Since SIERA has been shown to be the best ERA estimator, and has even bested most projection systems, it should be an applicable metric to judge future talent given even sample size.
For this exercise we'll look at the upcoming free agents, both players without a 2015 contract and those with options (regardless of their chances of being picked up or not). For SIERA we'll look at one-year and three-year data.
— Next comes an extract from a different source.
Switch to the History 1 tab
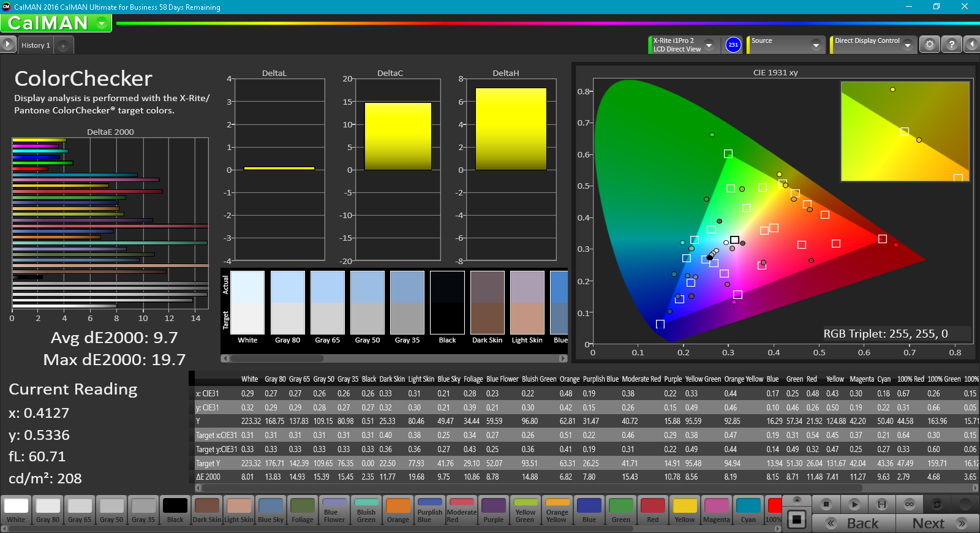This screenshot has width=980, height=533. (x=36, y=45)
Also we'll include xFIP in the results.
Name | Age | xFIP '12-'14 | SIERA '12-'14 | SIERA '14 | Notes |
Max Scherzer | 30 | 3.19 | 2.98 | 2.95 | |
Hisashi Iwakuma | 34 | 3.30 | 3.38 | 2.81 | $7MM club option with a $1MM buyout |
Brett Anderson | 27 | 3.38 | 3.42 | 4.66 | $12MM club option with a $1.5MM buyout |
A.J. Burnett | 36 | 3.36 | 3.46 | 4.11 | |
Johnny Cueto | 29 | 3.40 | 3.47 | 3.05 | $10MM club option with an $800K buyout |
James Shields | 33 | 3.51 | 3.54 | 3.59 | |
Joe Blanton | 34 | 3.58 | 3.66 | N/A | |
Jon Lester | 31 | 3.67 | 3.75 | 3.05 | |
Dan Haren | 34 | 3.80 | 3.76 | 3.8 | $10MM player option if 180 innings reached in 2014 |
Hiroki Kuroda | 40 | 3.67 | 3.77 | 3.71 | |
Francisco Liriano | 31 | 3.60 | 3.81 | 3.7 | |
Brandon McCarthy | 31 | 3.65 | 3.82 | 3.05 | |
Colby Lewis | 35 | 4.09 | 3.83 | 4.14 | |
Yovani Gallardo | 29 | 3.65 | 3.84 | 3.77 | $13MM club option with a $600K buyout |
Josh Johnson | 31 | 3.68 | 3.84 | N/A | $4MM club option |
Justin Masterson | 30 | 3.81 | 3.85 | 4.06 | |
Jason Hammel | 32 | 3.83 | 3.85 | 3.27 | |
Carlos Villanueva | 31 | 4.04 | 3.86 | 3.94 | |
Jake Peavy | 34 | 4.12 | 3.92 | 4.42 | |
Chris Capuano | 36 | 3.89 | 3.94 | 3.9 | |
Ervin Santana | 32 | 3.87 | 3.95 | 3.5 | |
Josh Beckett | 35 | 3.95 | 3.95 | 3.54 | |
Gavin Floyd | 32 | 4.03 | 3.98 | 3.56 | |
Chad Billingsley | 30 | 3.90 | 3.99 | N/A | $14MM club option with a $3MM buyout |
Ryan Dempster | 38 | 3.99 | 4.02 | N/A | |
Jerome Williams | 33 | 4.06 | 4.04 | 3.71 | |
Paul Maholm | 33 | 3.99 | 4.09 | 4.74 | |
Wei-Yin Chen | 29 | 4.15 | 4.11 | 3.87 | $4.75MM club option with a $372K buyout |
Roberto Hernandez | 34 | 4.09 | 4.11 | 4.72 | |
Brandon Morrow | 30 | 4.17 | 4.13 | 4.43 | $10MM club option with a $1MM buyout |
Ryan Vogelsong | 37 | 4.18 | 4.18 | 3.85 | |
J.A. Happ | 32 | 4.29 | 4.19 | 4.34 | $6.7MM club option |
Wandy Rodriguez | 36 | 4.1 | 4.19 | 4.31 | |
Felipe Paulino | 31 | 4.27 | 4.28 | 5.23 | $4MM club option with a $250K buyout |
Kyle Kendrick | 30 | 4.26 | 4.32 | 4.47 | |
Edinson Volquez | 30 | 4.17 | 4.34 | 4.36 | |
Jorge de la Rosa | 34 | 4.22 | 4.41 | 4.4 | |
Bruce Chen | 38 | 4.67 | 4.45 | 3.71 | $5.5MM mutual option with a $1MM buyout |
Aaron Harang | 37 | 4.54 | 4.47 | 4.21 | |
Joe Saunders | 34 | 4.33 | 4.5 | 5.23 | |
Kevin Correia | 34 | 4.4 | 4.61 | 4.86 |
So no real surprise here. Scherzer is the best pitching free agent this coming November and figures to rake in $100M+.
Brett Anderson could be a very interesting option for a team. He's riddled with injury history, but the xFIP and SIERA figures make him look very good. That's a very particular point as well as he's played in two extreme parks (Colorado barely and Oakland). That is...when he's not injured and he just came off the 60-day DL. His 6th DL trip in basically four years.
Let us pray that Bruce Chen's mutual option isn't exercised on the Royals side this upcoming off season. Age and ERA estimators aren't too kind on him.